→ **TEXTAUSZUG**:
┌────────

Blinder Spaziergang: Purkersdorf mit anderen Augen
Der Barrierefreiheit erneut auf der Spur: Elisabeth Martin zeigt den Bezirksblättern die Stadt aus ihren Augen.
PURKERSDORF. "Bei mir geht sehr vieles über die Akustik", erklärt Elisabeth Martin kurz nach der Begrüßung. Seit rund zwei Jahren ist die Purkersdorferin blind. Als die Bezirksblätter das Purkersdorfer Zentrum auf Barrierefreiheit testeten, wurde Elisabeth Martin aufmerksam und hält fest: "Barrierefrei heißt mehr als 'rollstuhlgerecht'." Und ein gemeinsamer Spaziergang zeigt: So richtig barrierefrei ist Purkersdorf nicht.
Blind in nur drei Monaten
Unser Spaziergang beginnt mit dem Weg zur nächsten Busstation. Bis zur ersten Kreuzung ist das kein Problem. Den Weg kennt Elisabeth Martin auswendig: "Man muss sich gewisse Dinge merken, und das tut man dann auch." Innerhalb von nur drei Monaten ist sie krankheitsbedingt erblindet. Kampflos aufgeben war für sie keine Option, sie absolvierte ein Verkehrs- und Orientierungstraining und lernte die Brailleschrift.
Fahrpläne bleiben ein Rätsel
Um die Bundesstraße B1 zu überqueren, ist genaues Hinhören gefragt, nicht jeder Autofahrer bleibt stehen: "Ich hätte schon vier Mal überfahren werden können, wenn ich gegangen wäre", denn erst das fünfte Auto hält am Zebrastreifen. An der Haltestelle angekommen ist der Fahrplan die nächste Hürde: "Wann fährt der nächste Bus? Das sind Kleinigkeiten die einem erst auffallen, wenn’s nicht mehr geht." Ähnlich geht’s am Bahnhof Untertullnerbach weiter: So ist dieser zwar mit einem Blindenleitsystem ausgestattet, doch auch hier bleibt der Fahrplan ein Rätsel.

└────────

Gespeicherte Daten
┌────────

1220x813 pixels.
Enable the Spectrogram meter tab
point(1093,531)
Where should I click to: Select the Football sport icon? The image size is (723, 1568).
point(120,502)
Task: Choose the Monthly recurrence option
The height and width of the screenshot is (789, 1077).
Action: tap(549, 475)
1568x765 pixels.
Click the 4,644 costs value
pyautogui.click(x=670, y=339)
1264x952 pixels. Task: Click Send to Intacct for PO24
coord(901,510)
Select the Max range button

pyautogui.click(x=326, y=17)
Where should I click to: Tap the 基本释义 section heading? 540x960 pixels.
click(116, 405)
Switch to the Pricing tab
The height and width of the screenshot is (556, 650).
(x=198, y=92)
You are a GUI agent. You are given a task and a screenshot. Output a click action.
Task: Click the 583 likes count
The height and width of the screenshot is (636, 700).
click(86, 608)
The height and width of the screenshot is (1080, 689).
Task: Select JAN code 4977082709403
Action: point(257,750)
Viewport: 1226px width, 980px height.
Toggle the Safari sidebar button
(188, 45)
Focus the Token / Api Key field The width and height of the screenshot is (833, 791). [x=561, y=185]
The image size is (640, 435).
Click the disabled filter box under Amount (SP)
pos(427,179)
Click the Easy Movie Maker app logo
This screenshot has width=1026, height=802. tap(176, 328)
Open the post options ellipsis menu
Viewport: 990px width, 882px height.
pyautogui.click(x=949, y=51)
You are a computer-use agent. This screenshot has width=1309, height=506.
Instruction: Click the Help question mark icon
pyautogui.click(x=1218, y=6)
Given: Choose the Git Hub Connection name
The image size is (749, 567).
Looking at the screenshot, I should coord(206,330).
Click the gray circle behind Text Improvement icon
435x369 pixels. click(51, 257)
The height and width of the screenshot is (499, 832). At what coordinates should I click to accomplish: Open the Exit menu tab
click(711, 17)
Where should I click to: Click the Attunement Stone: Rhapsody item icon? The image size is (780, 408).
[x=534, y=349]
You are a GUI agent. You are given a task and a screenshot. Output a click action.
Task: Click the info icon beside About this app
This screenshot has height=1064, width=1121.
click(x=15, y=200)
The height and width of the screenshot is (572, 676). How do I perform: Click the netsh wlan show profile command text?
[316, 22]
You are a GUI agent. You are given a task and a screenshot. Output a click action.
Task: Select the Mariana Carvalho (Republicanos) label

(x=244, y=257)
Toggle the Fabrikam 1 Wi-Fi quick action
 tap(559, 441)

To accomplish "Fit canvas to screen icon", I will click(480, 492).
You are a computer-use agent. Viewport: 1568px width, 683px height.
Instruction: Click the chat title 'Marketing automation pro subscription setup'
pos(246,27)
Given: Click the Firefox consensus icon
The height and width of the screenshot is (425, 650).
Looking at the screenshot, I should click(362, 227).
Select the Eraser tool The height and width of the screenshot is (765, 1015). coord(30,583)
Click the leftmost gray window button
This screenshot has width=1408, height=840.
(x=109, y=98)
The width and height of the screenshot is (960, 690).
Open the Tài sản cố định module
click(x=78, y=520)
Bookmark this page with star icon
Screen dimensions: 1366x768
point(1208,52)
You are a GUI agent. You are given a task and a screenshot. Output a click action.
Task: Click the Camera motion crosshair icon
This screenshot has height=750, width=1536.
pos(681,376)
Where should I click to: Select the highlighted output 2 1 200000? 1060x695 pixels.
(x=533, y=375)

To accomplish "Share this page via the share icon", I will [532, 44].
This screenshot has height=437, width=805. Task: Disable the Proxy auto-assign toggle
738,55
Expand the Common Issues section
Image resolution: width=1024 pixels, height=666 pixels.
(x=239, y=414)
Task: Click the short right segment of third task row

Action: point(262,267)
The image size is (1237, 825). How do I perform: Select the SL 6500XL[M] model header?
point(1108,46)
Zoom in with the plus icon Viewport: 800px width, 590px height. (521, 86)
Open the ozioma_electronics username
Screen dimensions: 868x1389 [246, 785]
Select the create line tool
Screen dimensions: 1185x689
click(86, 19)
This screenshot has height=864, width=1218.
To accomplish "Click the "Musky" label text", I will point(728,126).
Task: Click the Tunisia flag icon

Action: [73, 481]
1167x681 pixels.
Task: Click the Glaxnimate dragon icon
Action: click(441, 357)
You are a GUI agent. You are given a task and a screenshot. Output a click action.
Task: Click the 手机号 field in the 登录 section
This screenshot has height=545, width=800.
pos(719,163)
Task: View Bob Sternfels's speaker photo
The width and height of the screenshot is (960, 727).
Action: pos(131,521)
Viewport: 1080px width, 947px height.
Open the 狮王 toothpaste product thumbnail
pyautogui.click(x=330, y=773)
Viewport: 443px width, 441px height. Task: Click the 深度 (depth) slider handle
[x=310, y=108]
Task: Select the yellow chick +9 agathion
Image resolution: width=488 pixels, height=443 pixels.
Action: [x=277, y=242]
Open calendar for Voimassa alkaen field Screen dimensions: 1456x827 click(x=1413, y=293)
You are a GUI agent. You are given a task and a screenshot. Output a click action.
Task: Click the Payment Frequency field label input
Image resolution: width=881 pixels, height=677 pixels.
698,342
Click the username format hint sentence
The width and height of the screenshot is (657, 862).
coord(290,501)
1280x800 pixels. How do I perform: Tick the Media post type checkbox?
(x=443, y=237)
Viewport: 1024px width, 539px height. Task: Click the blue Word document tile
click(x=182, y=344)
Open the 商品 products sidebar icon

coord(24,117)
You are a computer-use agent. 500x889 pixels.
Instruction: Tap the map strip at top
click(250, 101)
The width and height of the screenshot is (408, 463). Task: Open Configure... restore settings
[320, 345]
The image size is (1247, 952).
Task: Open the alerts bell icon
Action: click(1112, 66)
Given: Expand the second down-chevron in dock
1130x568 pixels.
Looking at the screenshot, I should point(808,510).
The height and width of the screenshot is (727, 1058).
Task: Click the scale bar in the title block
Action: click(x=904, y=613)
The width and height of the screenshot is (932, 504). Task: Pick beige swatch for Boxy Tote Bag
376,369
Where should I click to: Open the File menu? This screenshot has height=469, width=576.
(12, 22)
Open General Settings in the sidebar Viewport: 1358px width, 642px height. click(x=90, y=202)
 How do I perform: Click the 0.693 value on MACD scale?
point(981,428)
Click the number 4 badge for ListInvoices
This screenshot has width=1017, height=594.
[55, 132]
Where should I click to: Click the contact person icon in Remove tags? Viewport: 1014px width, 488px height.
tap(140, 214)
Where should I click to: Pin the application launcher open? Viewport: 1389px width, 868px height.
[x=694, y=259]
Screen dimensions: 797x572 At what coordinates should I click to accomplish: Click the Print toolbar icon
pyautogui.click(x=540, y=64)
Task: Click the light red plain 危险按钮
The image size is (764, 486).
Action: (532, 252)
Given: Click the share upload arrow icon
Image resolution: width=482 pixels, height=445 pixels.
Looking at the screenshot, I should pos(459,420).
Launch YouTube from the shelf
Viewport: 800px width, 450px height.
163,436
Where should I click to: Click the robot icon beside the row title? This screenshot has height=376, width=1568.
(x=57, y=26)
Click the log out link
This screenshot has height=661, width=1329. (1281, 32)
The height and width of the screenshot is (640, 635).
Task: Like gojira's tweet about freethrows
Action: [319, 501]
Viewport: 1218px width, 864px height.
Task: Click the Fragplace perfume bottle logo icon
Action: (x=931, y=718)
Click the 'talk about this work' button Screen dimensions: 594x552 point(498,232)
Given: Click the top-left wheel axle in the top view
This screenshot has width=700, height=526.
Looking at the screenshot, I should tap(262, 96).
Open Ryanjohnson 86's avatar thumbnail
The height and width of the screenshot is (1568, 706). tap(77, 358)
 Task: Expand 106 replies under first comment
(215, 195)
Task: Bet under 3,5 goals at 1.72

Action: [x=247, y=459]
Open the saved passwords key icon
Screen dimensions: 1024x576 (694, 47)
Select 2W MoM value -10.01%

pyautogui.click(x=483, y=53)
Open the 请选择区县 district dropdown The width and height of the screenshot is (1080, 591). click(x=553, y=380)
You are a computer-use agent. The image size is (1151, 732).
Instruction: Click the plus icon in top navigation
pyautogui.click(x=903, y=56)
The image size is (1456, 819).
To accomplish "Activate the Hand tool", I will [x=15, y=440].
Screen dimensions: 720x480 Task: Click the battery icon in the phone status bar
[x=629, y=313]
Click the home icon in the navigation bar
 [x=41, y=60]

└────────

→ **AUFGABEN**:
1: Wie lange ist Elisabeth Martin laut dem Bericht über den blinden Spaziergang durch Purkersdorf schon blind?
2: Setze den Bericht über den blinden Spaziergang durch Purkersdorf nach dem letzten Satz fort.

→ **ANTWORTEN NACH NUMMER**:
1: Seit rund zwei Jahren.

2:
Dekoration als Stolperfalle
Ankunft am Bahnhof Purkersdorf Zentrum, besonders gefährlich: Ohne Leitsystem ist es hier reichlich schwer das Ende des Bahnsteigs abzuschätzen. Auch am Hauptplatz ist es nicht ungefährlich: Was Sehende als Dekoration oder Sitzmöglichkeiten betrachten, ist für Sehbehinderte oft eine gefährliche Stolperfalle. Auch rückwärts ausparkende Autos können gefährlich werden, einen Moment nicht hinhören kann schwere Folgen haben.
Vor ihrer Erblindung arbeitete Elisabeth Martin als Sonderschulpädagogin. "Und jetzt habe ich die Seiten gewechselt. Es gibt einige Dinge, wo ich mir denke, 'daran hat niemand gedacht'." Unter anderem Gegensprechanlagen, die für Rollstuhlfahrer oft zu hoch und für Blinde nicht verwendbar sind. Ein Ärgernis ist auch der Mangel an öffentlichen Verbindungen ins Krankenhaus Tulln: "Ich kann nur mit dem Taxi hinfahren."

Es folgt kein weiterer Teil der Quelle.